Siguió al grupo para empujarlos a todos. A pesar del sol, el viento estaba fresco y ayudaba a pasar
sin tanta pena ese trayecto. Sacó su cantimplora y comenzó a repartir sorbos de agua en los
pocillitos que les habían pasado a cada uno. Una de las mujeres lo miró con rabia; poco le importó.
Se dio vuelta para dar agua a otro de los secuestrados cuando sintió algo frío que le caía por la
espalda, por lo que se devolvió con rapidez.

-¡Ah! ¡A usted qué le pasa señora! –exclamó levantando la mano, por lo que ella terminó de
espaldas en el suelo-. Le estoy ofreciendo agua, la estoy tratando amablemente, ¿y así me
responde?

Unos dedos gruesos detuvieron su puño, al tiempo que una mano pesada se posó en su hombro
obligándolo a darse vuelta.

-Déjela en paz –pidió con simpleza un rubio bajito, de hombros anchos y camisa de seda
manchada por el sudor.

-¡Usted no me viene a decir que debo hacer yo!

Jeremías Cabrales, “el greñudo”, era alto y musculoso. Estaba acostumbrado a ese tipo de peleas,
pero no contó con que el hombrecito rubio era ágil y rápido. Eludió con facilidad el golpe y como
relámpago le dio uno en pleno estómago al comandante guerrillero. Al quedarse sin aire los demás
vieron marcada su oportunidad de libertad. Hombres y mujeres le cayeron encima, tanto a él
como al negro Acacio que se acercó para ayudar a su jefe. Formaron montonera sobre ellos,
dispuestos a vencer si no por la fuerza, al menos por el número.
De repente sonó un disparo. Todos se levantaron activados por un resorte invisible. El líder
guerrillero tenía un revólver humeando en la mano y buscaba más balas en su mochila. Lo primero
que notaron fue cómo uno de los ejecutivos, el más joven, yacía en el piso con un hueco en la
frente. Quizás fueron dos segundos de estupor, pero al ver que una de las mujeres corría en
dirección a la parte más tupida del bosque, los demás, por imitación seguramente, la siguieron sin
permitirse un momento de reflexión.

Un disparo rompió el silencio de la desbandada, pero no la detuvo. Una mujer delgada y pequeña
cayó al suelo. El bandido de color, con el rifle levantado, afinó la puntería y disparó de nuevo. El
rubio de camisa de seda por el que había ocurrido todo chocó contra un árbol, dio con su espalda
en el suelo y jamás se volvió a levantar. Acacio, sin inmutarse siquiera, caminó unos metros hacia
adelante apuntando a una mujer de largo cabello negro y falda morada que corría desesperada.

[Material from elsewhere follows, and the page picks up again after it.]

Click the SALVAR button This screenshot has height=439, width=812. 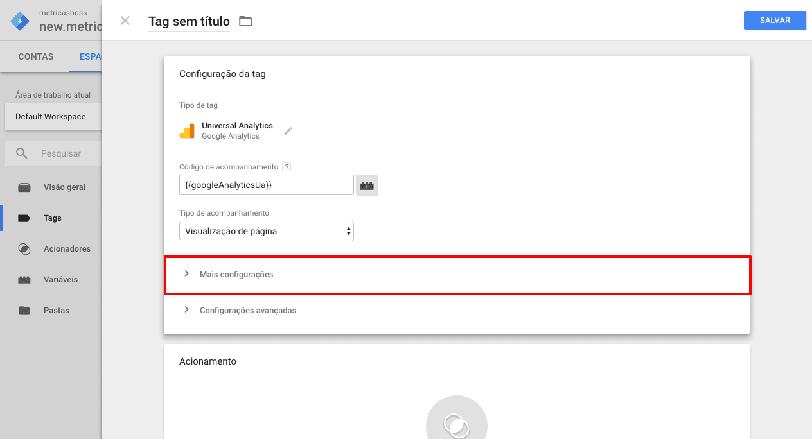pyautogui.click(x=774, y=20)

-¡Deténgase hombre! –ordenó el comandante, llevando con la palma de su mano el cañón del rifle
hacia arriba de manera que el tiro se perdió en el aire-. Qué cree que hace, ¡no son una manada
de chigüiros con los que pueda armar una cacería! Se trata de personas y nos dan más plata si
están vivos.

-Qué va mi comandante, si fueran chigüiros serían más útiles.